Composition d’un tout-image sans narration propre (sans spectacle de son temps) dont les figures sans rails ne sont pas pour autant devenues hiéroglyphes parce qu’elles obéissent à un autre arrière-plan, à d’autres mouvements de fond ; l’image sans fond est exclusive du spectateur comme spectateur, parce qu’elle est inclusive du corps pris dans la lumière du vitrail comme elle l’est du déroulement du film. Elle ne l’invite pas à un simulacre narratif, se déroule hors de lui, ne lui ouvre pas l’interstice illusionniste par lequel il viendrait jouer un instant l’histoire qu’elle raconte, car il fait déjà partie de l’histoire qu’elle est.

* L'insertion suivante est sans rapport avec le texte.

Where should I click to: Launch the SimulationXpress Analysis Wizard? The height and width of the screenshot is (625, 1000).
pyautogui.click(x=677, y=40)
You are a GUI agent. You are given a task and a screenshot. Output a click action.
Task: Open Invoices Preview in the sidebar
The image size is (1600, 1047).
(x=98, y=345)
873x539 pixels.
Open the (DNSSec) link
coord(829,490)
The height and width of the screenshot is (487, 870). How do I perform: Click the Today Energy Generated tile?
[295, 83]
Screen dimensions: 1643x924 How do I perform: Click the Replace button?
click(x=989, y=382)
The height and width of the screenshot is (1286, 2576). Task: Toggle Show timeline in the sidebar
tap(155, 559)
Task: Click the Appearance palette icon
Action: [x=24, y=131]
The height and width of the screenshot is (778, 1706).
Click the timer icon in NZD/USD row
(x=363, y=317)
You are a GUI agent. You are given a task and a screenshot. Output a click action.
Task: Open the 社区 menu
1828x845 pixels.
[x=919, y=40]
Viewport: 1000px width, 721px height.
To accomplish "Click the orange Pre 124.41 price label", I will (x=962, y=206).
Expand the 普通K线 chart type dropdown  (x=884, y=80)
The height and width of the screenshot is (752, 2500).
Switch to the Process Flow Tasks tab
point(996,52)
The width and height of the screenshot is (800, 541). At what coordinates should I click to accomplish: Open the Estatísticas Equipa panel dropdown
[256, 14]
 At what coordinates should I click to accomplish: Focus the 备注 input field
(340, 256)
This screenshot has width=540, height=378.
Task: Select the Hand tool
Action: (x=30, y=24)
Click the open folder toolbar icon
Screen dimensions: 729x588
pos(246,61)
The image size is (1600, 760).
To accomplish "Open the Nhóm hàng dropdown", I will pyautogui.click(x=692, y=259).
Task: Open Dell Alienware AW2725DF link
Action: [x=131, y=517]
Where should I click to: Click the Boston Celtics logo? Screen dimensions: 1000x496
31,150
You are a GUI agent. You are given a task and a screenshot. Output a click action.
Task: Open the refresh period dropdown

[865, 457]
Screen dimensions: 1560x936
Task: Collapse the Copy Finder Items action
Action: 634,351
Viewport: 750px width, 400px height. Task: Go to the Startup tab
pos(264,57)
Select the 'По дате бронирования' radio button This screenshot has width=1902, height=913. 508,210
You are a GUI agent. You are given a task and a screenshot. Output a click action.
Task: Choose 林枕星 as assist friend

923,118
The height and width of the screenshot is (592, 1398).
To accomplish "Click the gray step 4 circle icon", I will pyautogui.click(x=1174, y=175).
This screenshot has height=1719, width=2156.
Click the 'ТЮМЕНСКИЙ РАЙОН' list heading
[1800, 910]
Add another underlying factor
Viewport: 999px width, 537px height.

Je redistribue les cartes :

— le tressage sans fond du vitrail m’invite, pour le cartoon, à l’intuition d’une modalité d’arrière-plan extérieure à l’image, qui fonde sa congruence et détermine ses formes par le mouvement mécanique.

— Les combinaisons de Ware mettent en lumière un mouvement de conversion dont le prototype n’est pas immédiatement visible mais dont les termes semblent liés par la position subjective du spectateur.

— Ces termes sont sans effets formels sur les personnages du récit et sur son cours ; ces courants de conversion ont sans doute pour objet la conversion elle-même, ou un prototype de conversion historique.

— Les figures et l’histoire du cartoon hantent les récits de Ware.

— Ware est un auteur moderne.

— Ware a des comptes à régler avec le regard porté sur la bande dessinée par le monde de l’art.

 


Mon hypothèse est que la conversion des représentations chez Ware réfère bien un prototype de conversion, et que c’est lui qui entraîne une série de problèmes complexes — plastiques, historiques, critiques —, parce qu’il s’opère entre un plan de référence — le mouvement du cartoon — et un plan de représentation — l’espace illusionniste dans une bande dessinée (référer un mouvement implique une équipolarité cinétique entre spectateur et image en mouvement ; la référence suppose une forme de durée autonome à son objet, c’est-à-dire la coexistence de deux dispositifs. La représentation n’ayant pas le pouvoir d’accorder une propriété cinétique à un corps fictif, elle doit, par des moyens plastiques, intégrer la représentation du mouvement à la représentation des corps, dans le même dispositif).

Le cartoon et ses figures sont les spectres de toute bande dessinée, condamnée à trouver pour ces hôtes monstrueux, dépossédés de la cohésion que leur offrait le mouvement, un havre d’inertie. Dans un cartoon, une valse de lignes monstrueuses peut s’incarner dans des contours approximatifs, se tordre et vriller, se jouer de toute vraisemblance figurale, parce que la vraisemblance ne tient pas aux figures mais à leur mouvement : le caractère monstrueux de ces organismes filaires n’apparaît que lorsque l’image s’arrête (mais quelle raison aurait-on de l’arrêter ?)

 

Le déplacement des figures animées sur l’écran est l’objet de la mimésis, celui qui crée le lieu de passage du possible, battu par un temps partagé, dont la seule nécessité est le mouvement et ses conditions d’apparition. Quiconque s’est donné en amateur à l’animation a pu constater qu’en la matière le minimum atteint instantanément le maximum : si ça bouge, dès que ça bouge, les conditions suffisantes pour produire une imitation de la vie sont instantanément réunies, et le récit commence illico. Il commence par la monstruosité.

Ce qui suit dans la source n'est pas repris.